Text provided Block Start

A nice guy he may have been, but Tivey was aware that there was mounting antipathy toward Dugas as his conditioned worsened. “We walked into a bar one evening and everyone moved to the other side of the room. I thought the place would tip over.”

Dugas didn’t bring AIDS to Vancouver. The first death occurred in 1981. But people here were growing frightened as gay men returning from trips to New York and San Francisco brought back one horror story after another. In 1983, eager to get a jumpstart on what looked like an impending epidemic, the first community meeting of what would become AIDS Vancouver (AV) was held, and it was packed. Dugas showed up at the microphone, commandeering the meeting with one specific question after another. It would later be written in the press that Dugas caused “a scene” but that seems to be an exaggeration.

Vancouver City Councillor Gordon Price was there. “All I could see was his back, and he was wearing leather. He had a lot of questions. And opinions. He seemed upset that people were saying that he had caused it [AIDS].”

“The minutes from one of the early AIDS Vancouver meetings, maybe that first one, I’m not sure, included something like, ‘What will we do about GD?'” Doug Elliott says over the phone from Toronto. Elliott is a legal advisor to the Canadian AIDS Society and represented the organization at the Krever Commission of Inquiry on the Blood System in Canada. A story about The Plague at 20 by the Globe and Mail’s health reporter Andre Picard in the Jun 30, 2001 edition of the newspaper said that Dugas had been driven out of Vancouver. Picard was unable to provide a source for this ‘fact’ and passed the ball to Doug Elliott.

“It was probably a case of exaggeration,” says Elliott. “It’s understandable. People were concerned about [Dugas’] behaviour. His doctor was concerned. There was a ‘neighbourhood watch’ to keep an eye out for him at the bars and if he was out of sorts or, you know, in his cups, someone would take him by the arm and talk to him. He was all over the map but people wanted to respect his privacy. He wasn’t driven out of town that I know of.”

Text provided Block End

## What you need to do
Resume the text about Gaëtan Dugas and the early AIDS years in Vancouver, picking up after its final sentence. The lines after this text have nothing to do with it.

Supplied entries Block Start

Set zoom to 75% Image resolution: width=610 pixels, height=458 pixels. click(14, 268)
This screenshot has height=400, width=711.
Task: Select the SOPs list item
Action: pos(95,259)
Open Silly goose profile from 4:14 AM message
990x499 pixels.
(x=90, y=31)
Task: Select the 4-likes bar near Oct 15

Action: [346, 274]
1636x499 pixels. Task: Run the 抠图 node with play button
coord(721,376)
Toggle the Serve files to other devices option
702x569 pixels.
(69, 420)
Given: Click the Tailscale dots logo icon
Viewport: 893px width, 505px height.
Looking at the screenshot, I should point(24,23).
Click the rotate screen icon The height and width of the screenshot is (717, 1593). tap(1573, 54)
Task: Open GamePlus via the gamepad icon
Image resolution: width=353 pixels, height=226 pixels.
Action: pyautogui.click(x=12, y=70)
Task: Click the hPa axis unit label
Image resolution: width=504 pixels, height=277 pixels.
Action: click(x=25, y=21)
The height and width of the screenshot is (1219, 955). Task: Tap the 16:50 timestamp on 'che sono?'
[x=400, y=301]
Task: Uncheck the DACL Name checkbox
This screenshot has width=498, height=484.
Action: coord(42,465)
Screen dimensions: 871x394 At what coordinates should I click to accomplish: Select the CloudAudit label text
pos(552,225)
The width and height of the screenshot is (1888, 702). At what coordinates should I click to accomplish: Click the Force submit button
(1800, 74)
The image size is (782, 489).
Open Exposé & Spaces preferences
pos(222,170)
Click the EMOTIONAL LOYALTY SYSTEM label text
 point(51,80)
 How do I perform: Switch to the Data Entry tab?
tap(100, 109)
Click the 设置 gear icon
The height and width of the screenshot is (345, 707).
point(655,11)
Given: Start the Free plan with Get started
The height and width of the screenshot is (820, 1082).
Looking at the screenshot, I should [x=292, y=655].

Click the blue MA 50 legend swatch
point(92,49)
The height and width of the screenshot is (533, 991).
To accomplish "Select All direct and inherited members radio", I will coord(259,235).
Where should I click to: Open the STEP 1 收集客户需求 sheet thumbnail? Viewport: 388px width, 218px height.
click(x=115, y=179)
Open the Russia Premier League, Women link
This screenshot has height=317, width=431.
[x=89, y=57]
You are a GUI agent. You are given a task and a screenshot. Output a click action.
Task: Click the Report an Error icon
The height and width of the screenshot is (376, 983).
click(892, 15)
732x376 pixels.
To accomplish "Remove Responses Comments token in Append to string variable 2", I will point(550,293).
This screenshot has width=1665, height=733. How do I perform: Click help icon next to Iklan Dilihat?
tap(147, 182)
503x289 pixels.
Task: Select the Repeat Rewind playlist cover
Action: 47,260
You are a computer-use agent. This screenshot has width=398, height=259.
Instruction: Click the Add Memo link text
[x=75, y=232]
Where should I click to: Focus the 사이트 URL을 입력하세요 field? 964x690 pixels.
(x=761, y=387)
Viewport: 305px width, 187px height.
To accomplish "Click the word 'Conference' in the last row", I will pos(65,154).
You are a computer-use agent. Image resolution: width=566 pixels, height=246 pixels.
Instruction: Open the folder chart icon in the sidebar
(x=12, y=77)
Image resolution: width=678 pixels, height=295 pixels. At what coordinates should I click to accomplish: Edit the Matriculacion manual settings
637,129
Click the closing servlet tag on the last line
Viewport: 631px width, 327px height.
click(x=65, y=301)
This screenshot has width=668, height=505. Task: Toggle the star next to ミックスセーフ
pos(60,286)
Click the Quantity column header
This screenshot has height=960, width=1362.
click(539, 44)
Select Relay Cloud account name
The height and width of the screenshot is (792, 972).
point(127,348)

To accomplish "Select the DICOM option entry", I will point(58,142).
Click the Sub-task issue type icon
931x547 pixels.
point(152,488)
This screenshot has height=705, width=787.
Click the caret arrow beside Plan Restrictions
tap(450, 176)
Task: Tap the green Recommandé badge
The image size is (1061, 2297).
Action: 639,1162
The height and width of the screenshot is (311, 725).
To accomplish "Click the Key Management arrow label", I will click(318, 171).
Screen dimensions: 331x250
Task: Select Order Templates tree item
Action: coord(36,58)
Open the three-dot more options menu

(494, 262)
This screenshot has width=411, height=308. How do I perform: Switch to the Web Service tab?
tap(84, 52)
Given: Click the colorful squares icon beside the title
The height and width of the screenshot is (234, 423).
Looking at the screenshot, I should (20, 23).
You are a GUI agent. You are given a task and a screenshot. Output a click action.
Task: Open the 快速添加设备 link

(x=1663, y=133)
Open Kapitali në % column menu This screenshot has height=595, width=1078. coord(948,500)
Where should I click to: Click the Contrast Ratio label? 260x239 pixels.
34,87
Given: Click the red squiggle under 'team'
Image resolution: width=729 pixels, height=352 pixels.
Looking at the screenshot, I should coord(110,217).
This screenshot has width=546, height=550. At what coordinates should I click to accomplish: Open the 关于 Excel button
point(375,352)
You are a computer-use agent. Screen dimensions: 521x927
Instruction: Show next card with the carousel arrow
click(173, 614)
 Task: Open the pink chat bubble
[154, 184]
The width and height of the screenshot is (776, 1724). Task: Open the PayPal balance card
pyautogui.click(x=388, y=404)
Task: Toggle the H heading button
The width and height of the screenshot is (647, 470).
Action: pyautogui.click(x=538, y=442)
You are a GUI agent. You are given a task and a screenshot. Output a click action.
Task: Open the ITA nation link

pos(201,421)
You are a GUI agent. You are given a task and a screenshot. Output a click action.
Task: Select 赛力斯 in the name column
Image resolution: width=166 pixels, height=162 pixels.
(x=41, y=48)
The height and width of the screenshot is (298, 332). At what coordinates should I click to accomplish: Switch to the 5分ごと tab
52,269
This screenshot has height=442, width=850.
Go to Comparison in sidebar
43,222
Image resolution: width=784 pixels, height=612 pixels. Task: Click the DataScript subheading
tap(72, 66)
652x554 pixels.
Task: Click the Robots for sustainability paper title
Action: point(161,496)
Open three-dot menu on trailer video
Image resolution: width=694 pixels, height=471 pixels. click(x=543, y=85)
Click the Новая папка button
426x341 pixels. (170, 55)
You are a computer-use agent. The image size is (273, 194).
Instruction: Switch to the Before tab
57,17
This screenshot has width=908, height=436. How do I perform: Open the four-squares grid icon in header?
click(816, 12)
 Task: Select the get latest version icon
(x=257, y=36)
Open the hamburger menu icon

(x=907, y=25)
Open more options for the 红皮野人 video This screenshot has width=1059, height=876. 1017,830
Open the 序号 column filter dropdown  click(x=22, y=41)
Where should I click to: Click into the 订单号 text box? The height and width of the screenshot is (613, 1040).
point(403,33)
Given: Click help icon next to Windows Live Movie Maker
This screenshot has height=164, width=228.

Supplied entries Block End

## Response below
Price recalls the tenor of the times in Vancouver. “We didn’t have the hysteria that occurred other places. We’re a pretty tolerant community. I mean, look at where we live.”

The real criminal in the case of Patient Zero is not Gaétan Dugas but the spread of half-truths as fact. Blaming Randy Shilts doesn’t serve a purpose, either. Writers aren’t God. We are fallible and we are not always aware when our own demons leap onto the page, invisible to us but crystal clear to others.

After his death, Michael Bronski wrote: “The fault here lies not so much with Randy Shilts, but with the context and parameters set up from the mainstream press and media about what is acceptable. . . . The far more pressing question is how long will it be before lesbian and gay writers will be able to write truthfully from the heart and the head about their lives and be taken seriously both by themselves and the heterosexual world.”

In a world where 8,200 people die each day from AIDS, in which almost 40 million people are living with HIV/AIDS — 90 percent heterosexual, 10 percent homosexual — we can’t sacrifice consideration for the lives of others for the sake of ideologies, whatever they may be.

Prowling monsters don’t spread AIDS. Ignorance does, and poverty.

On his last visit to Vancouver a few months ago Bob Tivey was glad to see that the cherry trees are still there. They’re struggling, untended and generally unnoticed, but they have defiantly stood their ground. They have endured. Tivey thinks it might be time to give them a plaque.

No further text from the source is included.